Padalkar Vikas S, Lanke Sandip K, Chemate Santosh B, Sekar Nagaiyan
Tinctorial Chemistry Group, Institute of Chemical Technology, N. P. Marg, Matunga, Mumbai, 400 019, Maharashtra, India.
J Fluoresc. 2015 Jul;25(4):985-96. doi: 10.1007/s10895-015-1580-7. Epub 2015 May 15.
Novel fluorescent 2-[4-(4,5-diphenyl-1H-imidazol-2-yl) phenyl]-2H-naphtho [1,2-d] [1,2,3] triazolyl derivatives were synthesized from 4-(4,5-diphenyl-1H-imidazol-2-yl) aniline and substituted naphthalen-2-amine. The photophysical properties of the three new fluorophores were evaluated in acetonitrile, methanol, dimethylsulfoxide and N,N-dimethylformamide solvents and were compared with the reported analogs. The compounds show the absorption in the ultraviolet region and the emission in the blue region. The thermal stabilities of these compounds was evaluated by thermogravimetric analysis. The solvatochromism data are used for ground and excited state dipole moment determination of the synthesized triazoles using Bakhshiev and Bilot-Kawski correlations. The experimental absorption and emission were compared with the theoretical data obtained by DFT and TD-DFT computations and they are well in agreement with each other.

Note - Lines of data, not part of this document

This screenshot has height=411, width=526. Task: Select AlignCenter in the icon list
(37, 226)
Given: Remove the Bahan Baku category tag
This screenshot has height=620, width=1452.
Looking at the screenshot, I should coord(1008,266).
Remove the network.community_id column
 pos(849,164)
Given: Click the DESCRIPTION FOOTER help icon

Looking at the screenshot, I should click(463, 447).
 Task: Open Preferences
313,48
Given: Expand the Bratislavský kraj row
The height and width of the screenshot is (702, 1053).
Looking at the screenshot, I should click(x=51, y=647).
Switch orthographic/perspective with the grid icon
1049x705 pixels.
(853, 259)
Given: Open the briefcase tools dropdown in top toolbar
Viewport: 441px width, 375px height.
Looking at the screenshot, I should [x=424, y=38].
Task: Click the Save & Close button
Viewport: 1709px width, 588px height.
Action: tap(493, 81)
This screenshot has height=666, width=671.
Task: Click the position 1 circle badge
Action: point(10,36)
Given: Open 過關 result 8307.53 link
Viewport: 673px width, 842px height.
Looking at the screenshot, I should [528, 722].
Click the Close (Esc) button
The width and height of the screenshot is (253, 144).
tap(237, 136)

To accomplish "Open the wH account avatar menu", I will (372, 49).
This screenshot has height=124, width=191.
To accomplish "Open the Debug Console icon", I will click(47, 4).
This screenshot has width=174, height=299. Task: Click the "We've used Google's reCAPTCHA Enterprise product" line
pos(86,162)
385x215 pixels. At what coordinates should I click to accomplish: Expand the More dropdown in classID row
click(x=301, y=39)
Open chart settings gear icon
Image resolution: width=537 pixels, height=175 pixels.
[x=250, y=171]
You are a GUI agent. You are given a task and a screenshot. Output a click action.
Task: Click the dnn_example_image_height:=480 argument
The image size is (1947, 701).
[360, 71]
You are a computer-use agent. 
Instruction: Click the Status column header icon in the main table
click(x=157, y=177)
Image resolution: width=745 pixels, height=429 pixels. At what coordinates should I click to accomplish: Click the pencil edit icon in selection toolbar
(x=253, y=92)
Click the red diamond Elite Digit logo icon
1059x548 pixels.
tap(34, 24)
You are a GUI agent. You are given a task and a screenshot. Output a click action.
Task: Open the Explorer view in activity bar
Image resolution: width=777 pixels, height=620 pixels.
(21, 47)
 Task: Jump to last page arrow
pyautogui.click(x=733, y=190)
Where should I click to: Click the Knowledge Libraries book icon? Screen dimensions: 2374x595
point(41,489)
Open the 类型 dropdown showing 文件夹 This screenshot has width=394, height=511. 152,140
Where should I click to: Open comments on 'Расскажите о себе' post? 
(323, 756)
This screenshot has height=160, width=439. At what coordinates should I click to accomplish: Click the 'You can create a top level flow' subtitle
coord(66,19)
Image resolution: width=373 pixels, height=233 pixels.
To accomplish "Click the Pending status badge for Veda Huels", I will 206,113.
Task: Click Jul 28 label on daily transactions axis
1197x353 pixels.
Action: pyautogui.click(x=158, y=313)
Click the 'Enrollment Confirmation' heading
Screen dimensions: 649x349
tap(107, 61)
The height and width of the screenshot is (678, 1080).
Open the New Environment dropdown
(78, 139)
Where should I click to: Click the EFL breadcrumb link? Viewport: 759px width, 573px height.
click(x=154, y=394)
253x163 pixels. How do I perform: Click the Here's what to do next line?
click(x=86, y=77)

新型荧光2-[4-(4,5-二苯基-1H-咪唑-2-基)苯基]-2H-萘并[1,2-d][1,2,3]三唑基衍生物由4-(4,5-二苯基-1H-咪唑-2-基)苯胺和取代的萘-2-胺合成。在乙腈、甲醇、二甲基亚砜和N,N-二甲基甲酰胺溶剂中评估了这三种新型荧光团的光物理性质,并与已报道的类似物进行了比较。这些化合物在紫外区域有吸收,在蓝色区域有发射。通过热重分析评估了这些化合物的热稳定性。利用巴赫希耶夫(Bakhshiev)和比洛特-考斯基(Bilot-Kawski)相关性,将溶剂化显色数据用于合成三唑的基态和激发态偶极矩测定。将实验吸收和发射与通过密度泛函理论(DFT)和含时密度泛函理论(TD-DFT)计算得到的理论数据进行了比较,二者吻合良好。